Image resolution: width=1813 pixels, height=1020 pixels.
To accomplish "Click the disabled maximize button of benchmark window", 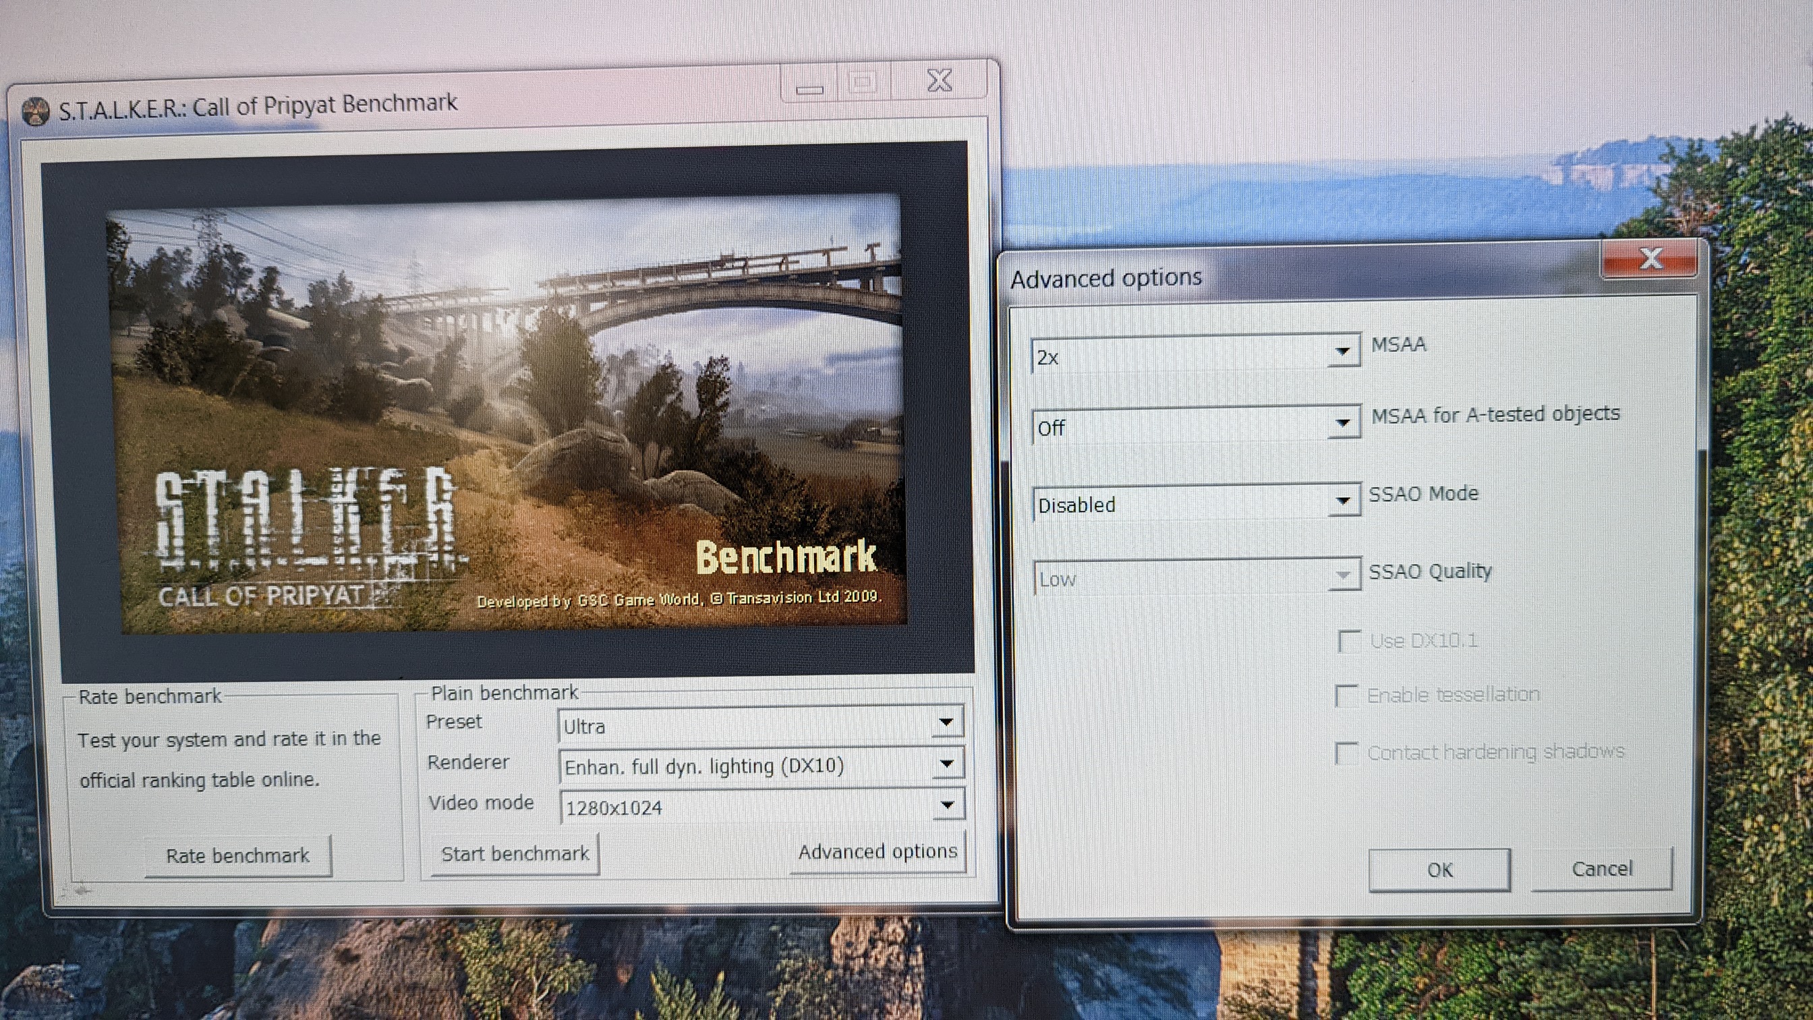I will (x=863, y=83).
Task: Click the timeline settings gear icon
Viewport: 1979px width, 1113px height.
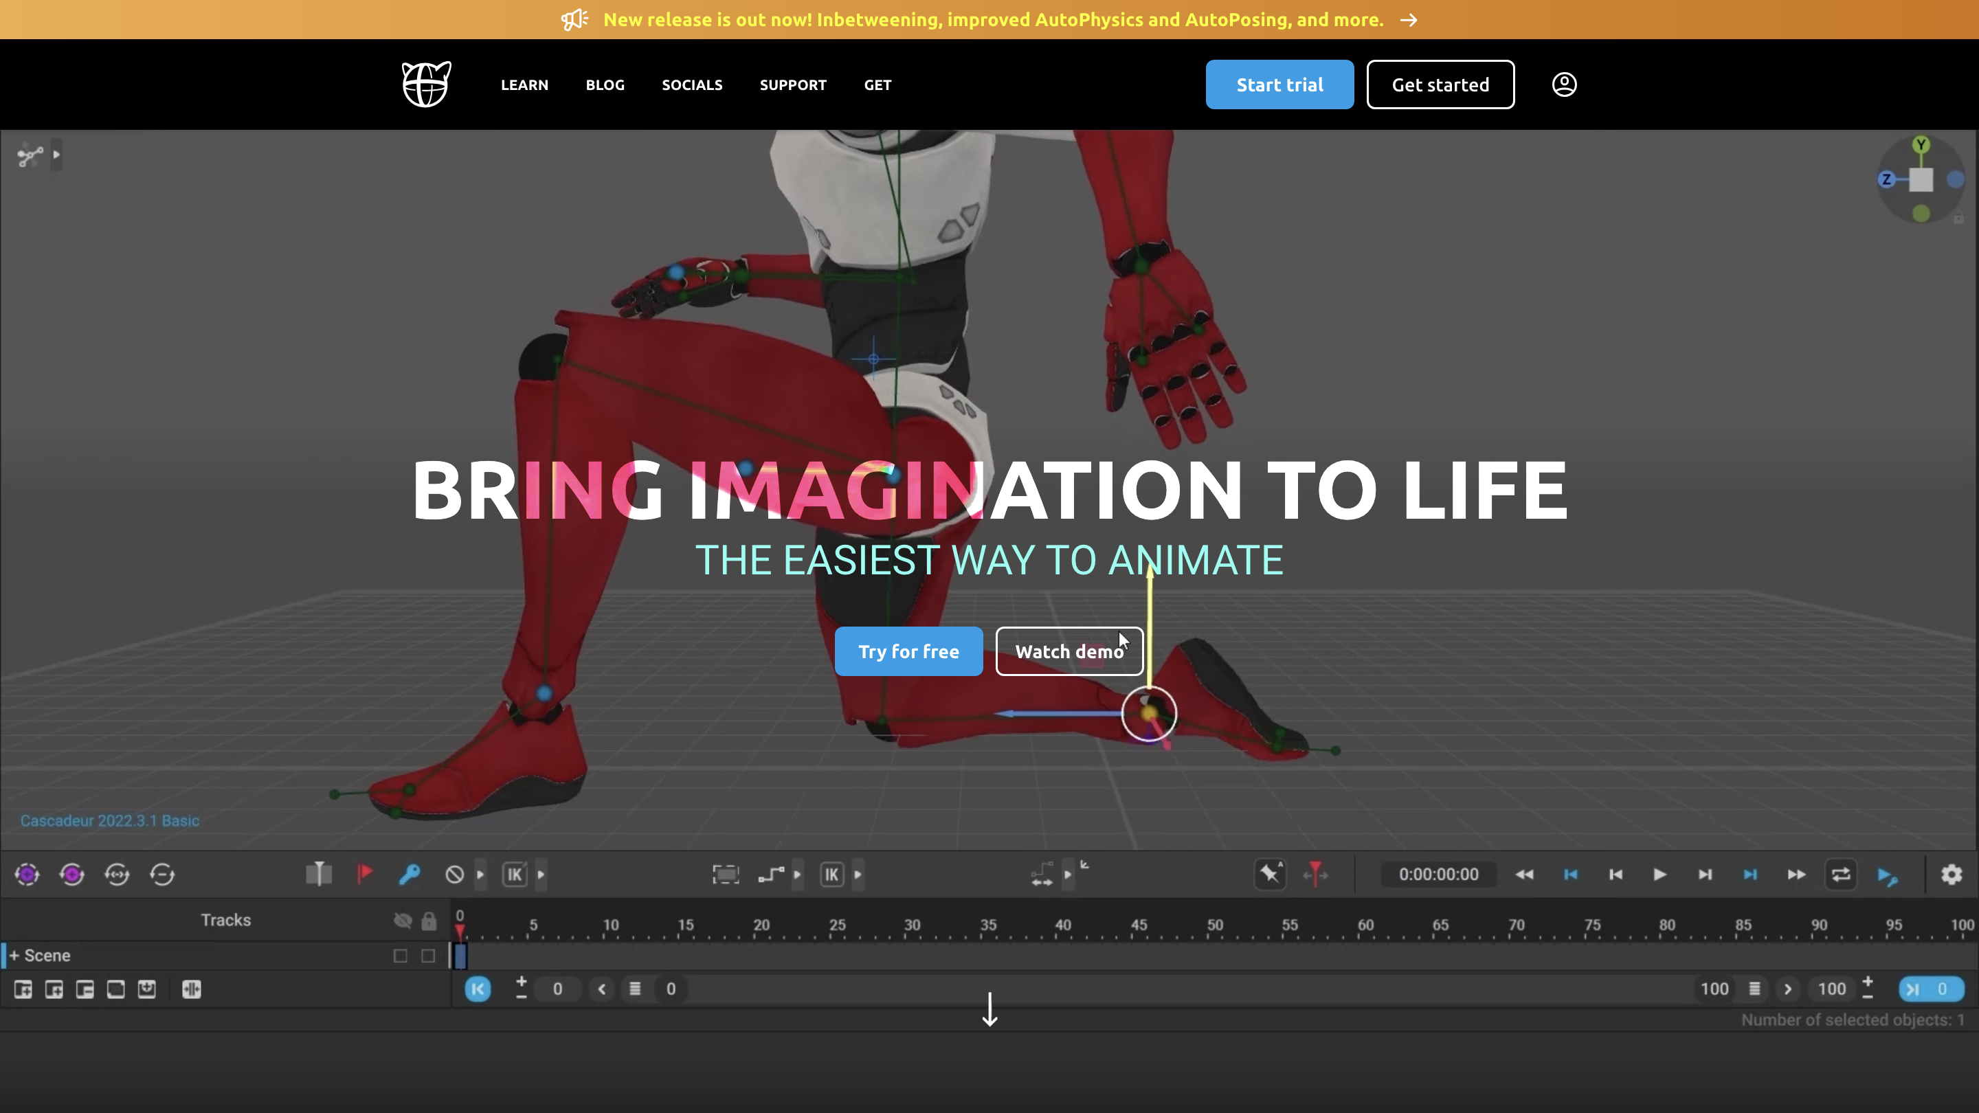Action: [1951, 874]
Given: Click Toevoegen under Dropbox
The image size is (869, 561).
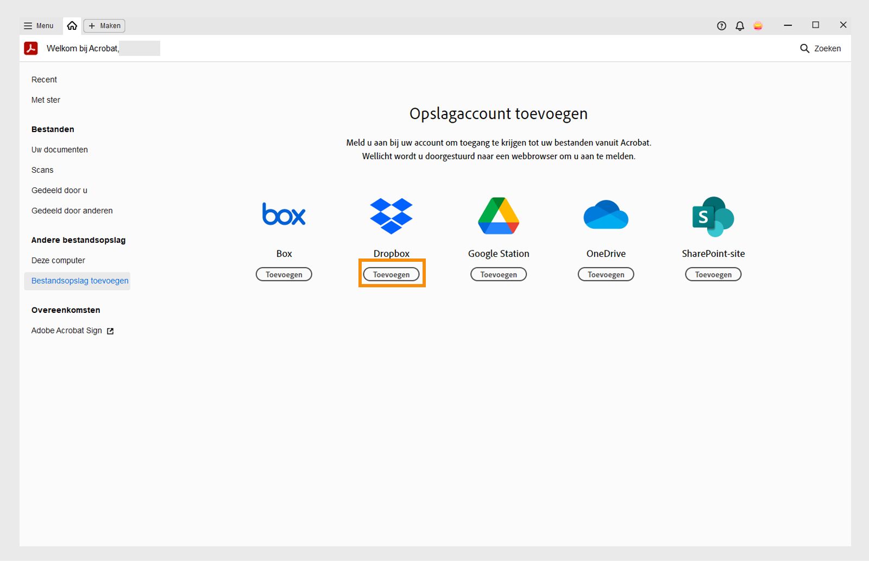Looking at the screenshot, I should pyautogui.click(x=391, y=274).
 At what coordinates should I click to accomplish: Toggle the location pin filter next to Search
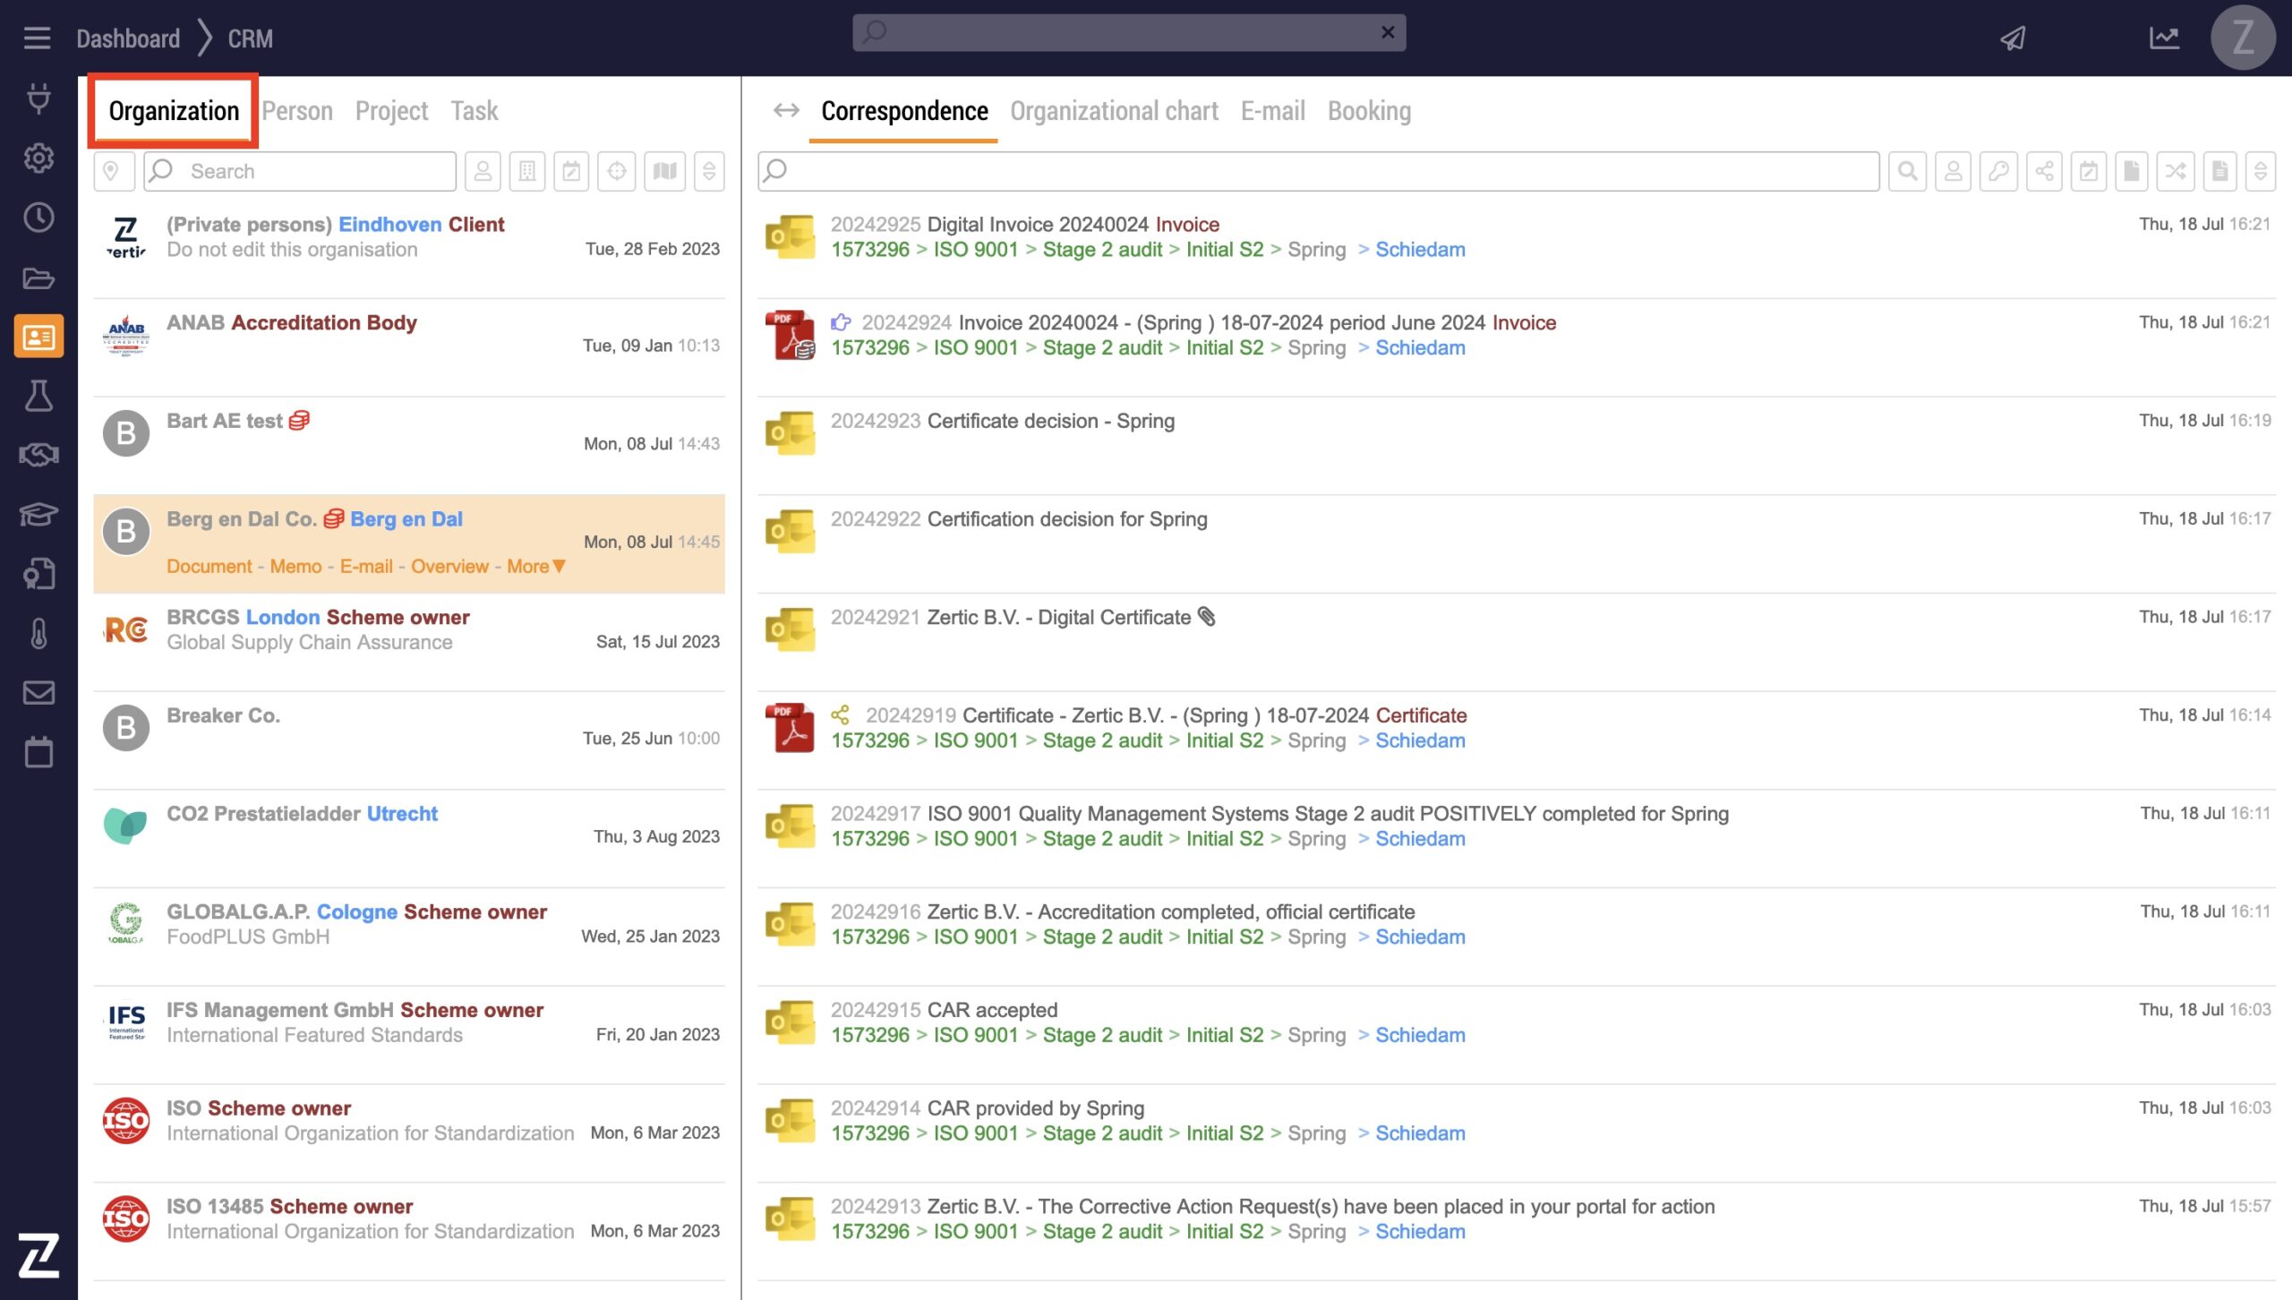(112, 171)
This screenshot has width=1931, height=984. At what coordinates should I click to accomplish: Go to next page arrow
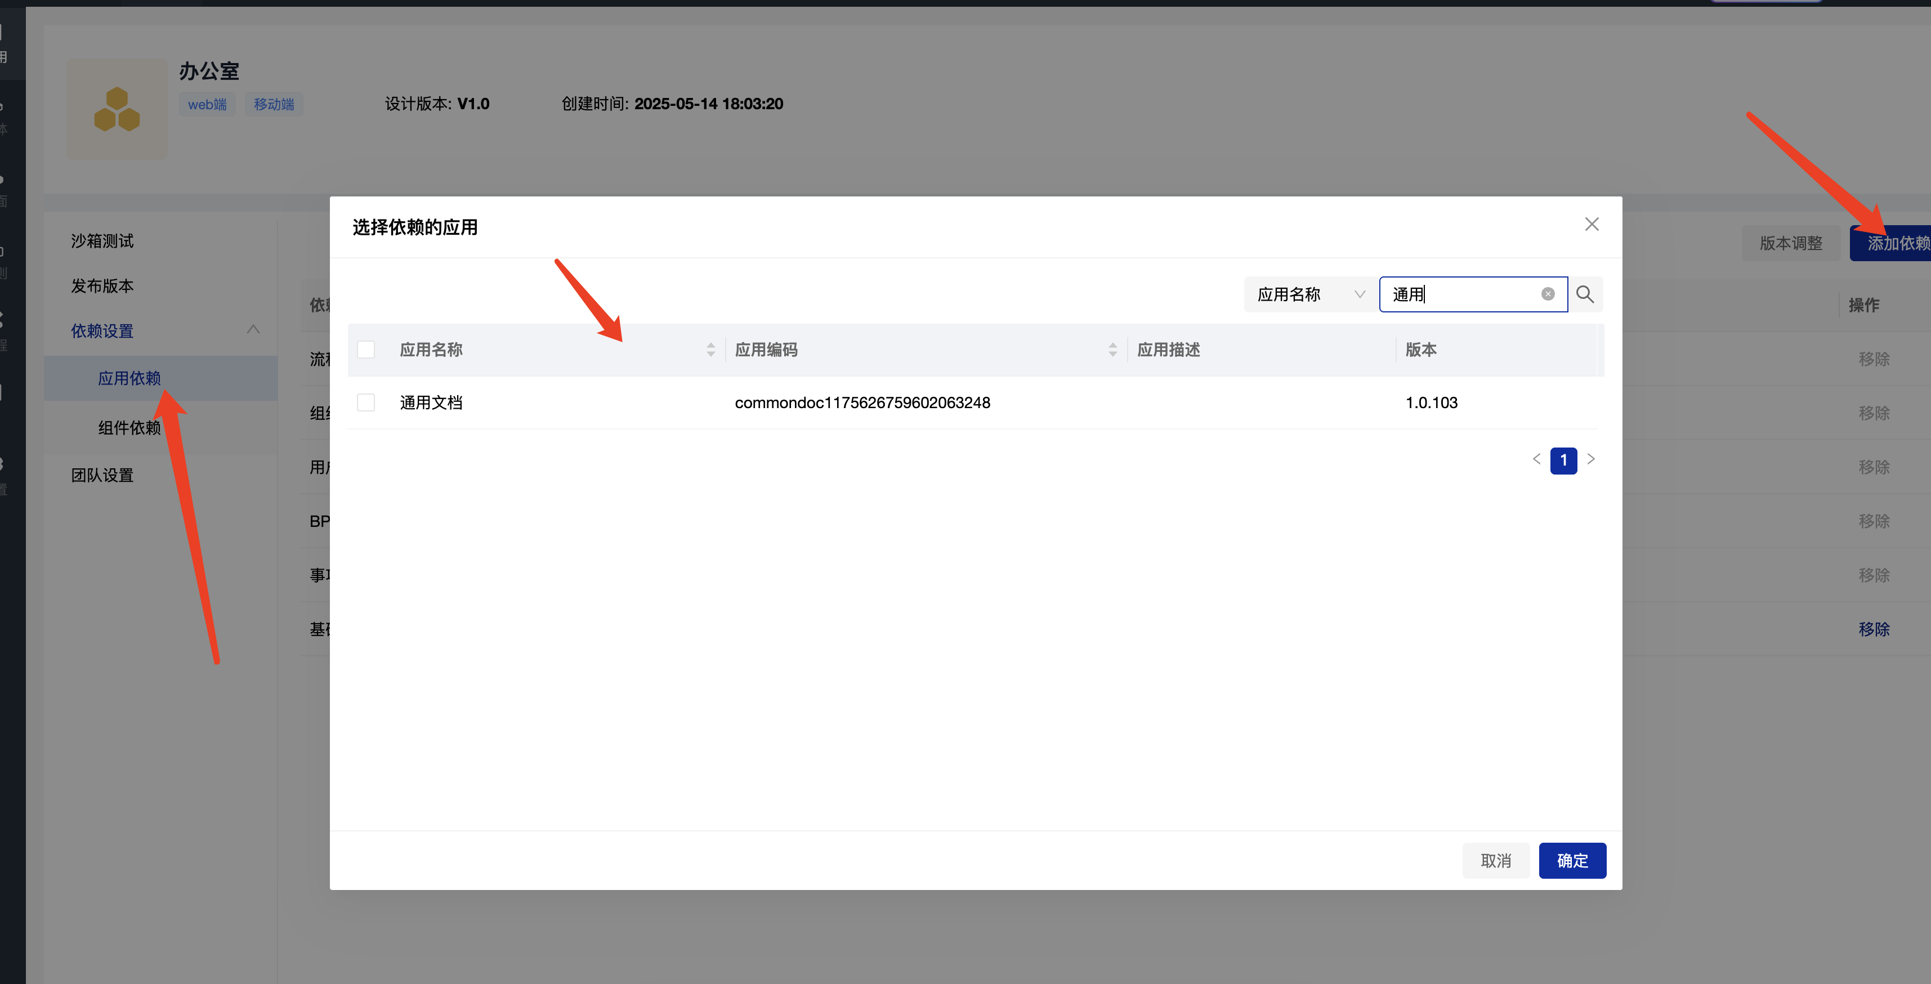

▸ Problem to work on:
Your reply should consist solely of the lines from the line containing "Given: Click Toevoegen under Dropbox" through the last line of the listing, unchanged and free of pictures.

▸ Finished task:
Given: Click Toevoegen under Dropbox
The image size is (869, 561).
Looking at the screenshot, I should pyautogui.click(x=391, y=274).
 At what coordinates should I click to accomplish: Toggle the location pin filter next to Search
(112, 171)
This screenshot has width=1931, height=984. At what coordinates should I click to accomplish: Go to next page arrow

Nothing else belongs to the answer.